At the end of an excellent article on engine-out procedures and preparation for landing [Reality Check, April], Wally Miller states: … fly the airplane … trim for best guide speed and do not give up an inch of altitude.
I am somewhat perplexed by that statement. if you lose and engine, I always felt that you should pitch the plane up to the best glidespeed, thereby gaining altitude.
I fly a Mooney 201 which cruises at 145 to 150 KIAS. My best glide speed is 85 KIAS. If I lost an engine, I would pull the nose up and immediately trim the plane for 85 KIAS. During the pitch up and trim, I would gain several hundred of feet of altitude, which could buy me a better landing spot. I realize, of course, that the danger is that you could stall if you were not paying attention to the airspeed during the climb.
Mr. Miller replies: Few pilots are aeronautical engineers, but every pilot can easily find out if his or her machine has any worthwhile zoom. A reasonable test might be to: 1) set up the normal cruise speed and configuration, 2) fully retard the throttle, 3) wait 4 seconds (the FAA swimming in glue estimated pilot reaction time for situations like this), then 4) see how much zoom the aircraft has before the nose must be pushed over to establish glide speed. If the capability is there, by all means use it. In most cases, however, there will be none.
Give consideration to the maintain level flight approach for a couple of reasons. The first is visibility, the second is human nature – the way we tend to operate in emergency situations.
After noting the engine loss, lots of things should be running through the pilots mind (looking around, validating the wind, looking for hazards, moving selectors or running checklists, whatever). While all this is happening, more airspeed is being lost. How much varies depending on the airplane, pilot, circumstances, etc.
For most general aviation aircraft, the safest plan, in my view, is to maintain altitude and follow the general procedures recommended in the article. Nothing is really lost be maintaining altitude while the airspeed is decaying. Fly the airplane, pick out your spot, trim for airspeed and set up your pattern. Failing to zoom will lose you little if anything. The same cant be said of trying to zoom the wrong airplane or zooming the wrong way.
For example, trimming the airplane while pitching up would put you into stall territory if the airspeed bled off too much while you were focusing elsewhere.
Wind in Your Sails
The circumstances depicted for an engine failure five miles east of a suitable field for landing brings up another possible solution that reduces altitude loss. Use the wind.
By noting a 15-knot wind from 180 degrees, positioning can be planned for a northerly wind drift that can place the aircraft at the abeam point or possibly at the base leg thus saving approximately 250 feet to 500 feet of altitude loss due to turns downwind and/or the base leg for final approach.
Nobody says that an engine out approach for landing has to be pretty. A forward slip can adjust for excess altitude on final approach. Anything you can do to improve the chances of walking away from a forced landing (like using the wind to your advantage) is definitely worth it.

════════════════════

• _EXPLORE THE MATERIAL_
• 1. Reproduce word for word the part of the engine-out discussion that opens with the words containing "At the end of" and closes with "during the climb.".
• 2. In the engine-out discussion, what best glide speed is given for the Mooney 201 that the letter writer flies?
Rely only on the engine-out discussion to answer.

• _DATA EXTRACT_
════════════════════

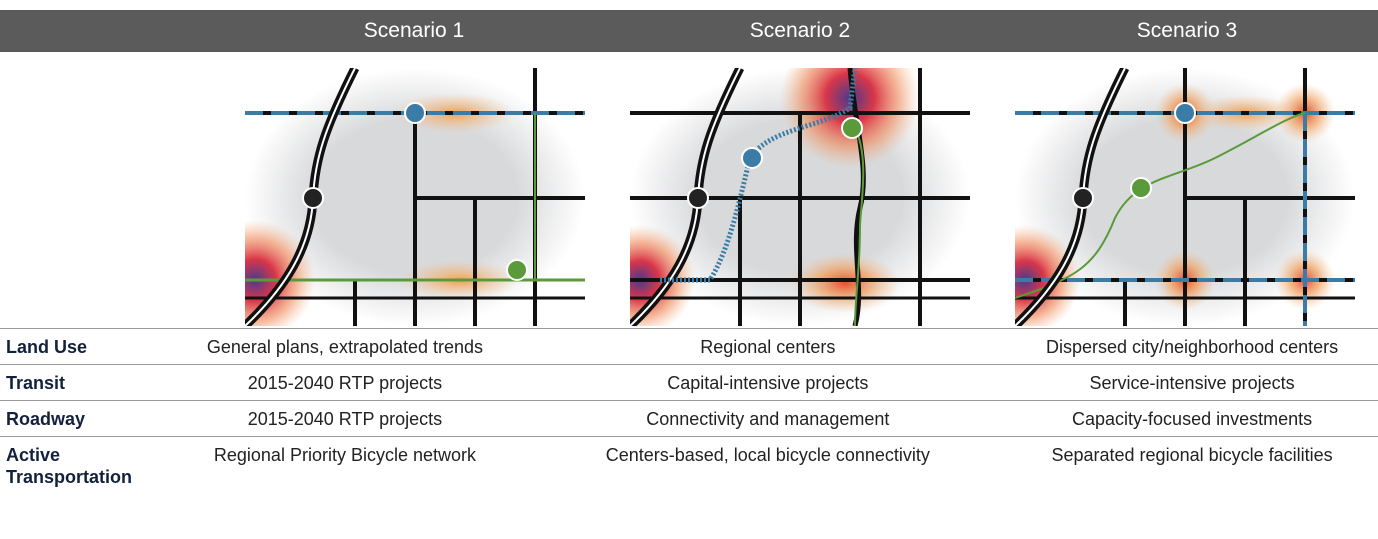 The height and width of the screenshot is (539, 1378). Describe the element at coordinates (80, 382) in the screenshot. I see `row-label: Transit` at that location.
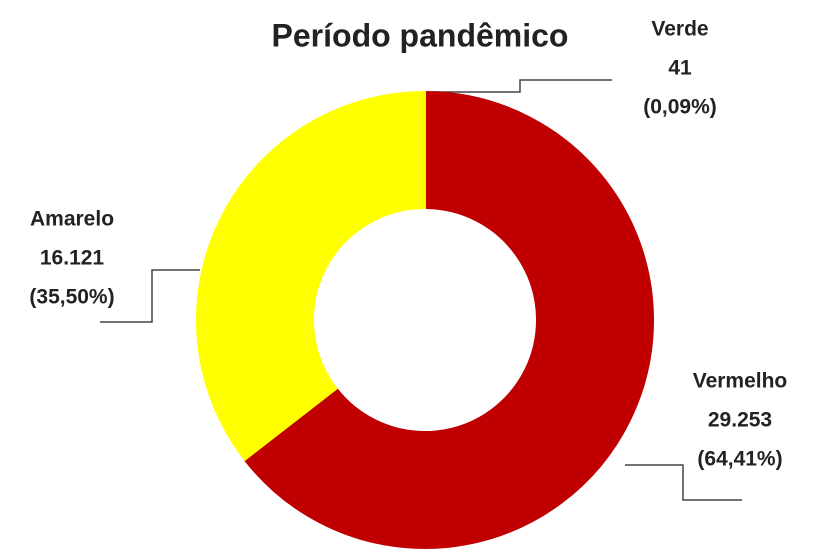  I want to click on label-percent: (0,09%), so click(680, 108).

════════════════════

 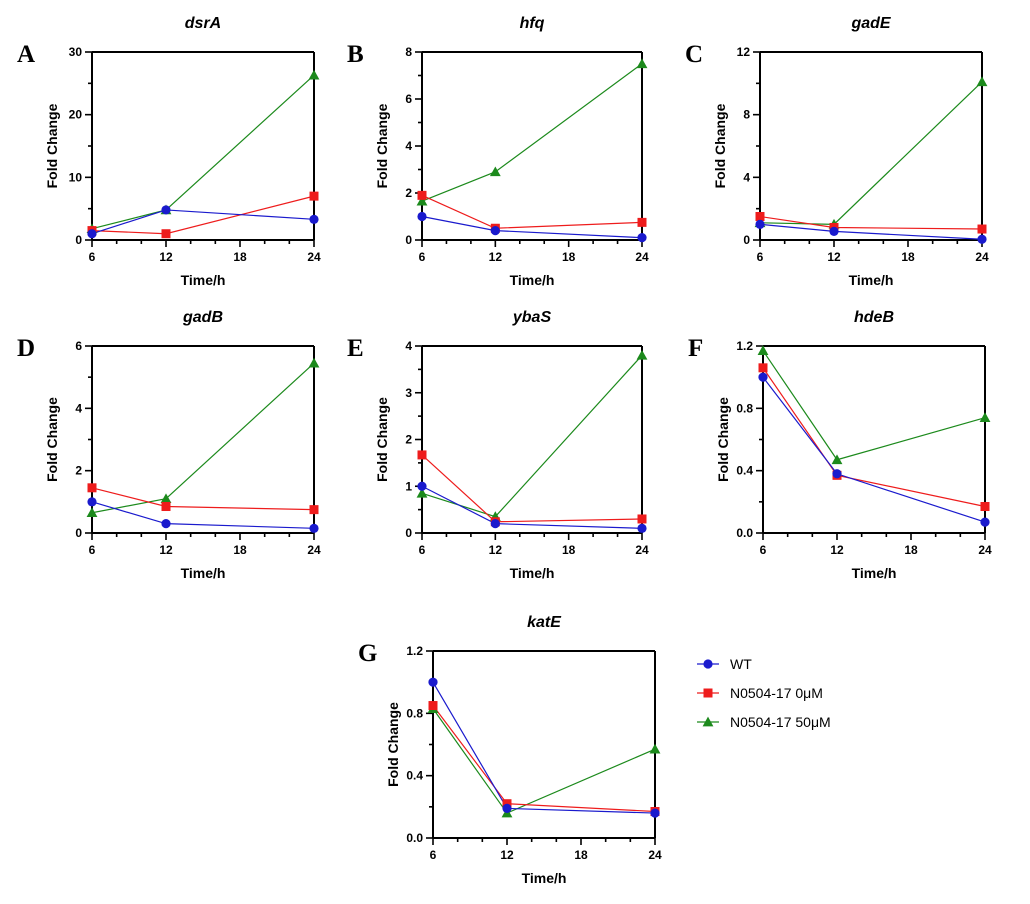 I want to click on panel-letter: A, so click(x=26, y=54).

════════════════════

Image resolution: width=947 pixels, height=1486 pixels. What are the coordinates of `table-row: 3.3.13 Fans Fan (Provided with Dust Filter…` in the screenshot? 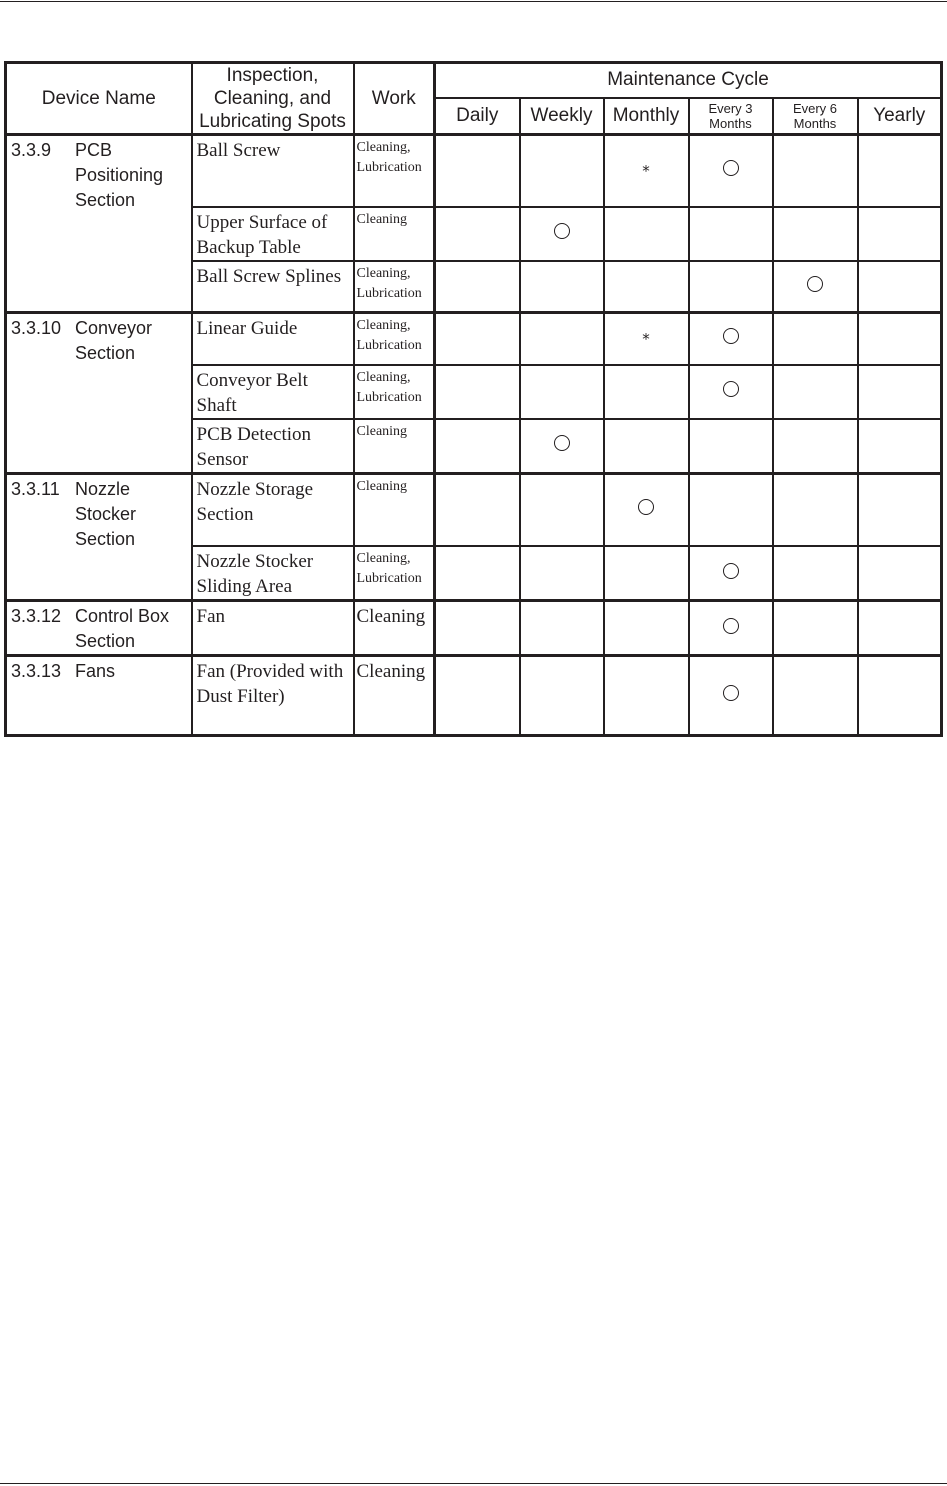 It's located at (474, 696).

════════════════════

• _TASK RESULTS_
• 1.
At the end of an excellent article on engine-out procedures and preparation for landing [Reality Check, April], Wally Miller states: … fly the airplane … trim for best guide speed and do not give up an inch of altitude.
I am somewhat perplexed by that statement. if you lose and engine, I always felt that you should pitch the plane up to the best glidespeed, thereby gaining altitude.
I fly a Mooney 201 which cruises at 145 to 150 KIAS. My best glide speed is 85 KIAS. If I lost an engine, I would pull the nose up and immediately trim the plane for 85 KIAS. During the pitch up and trim, I would gain several hundred of feet of altitude, which could buy me a better landing spot. I realize, of course, that the danger is that you could stall if you were not paying attention to the airspeed during the climb.

• 2. 85 KIAS.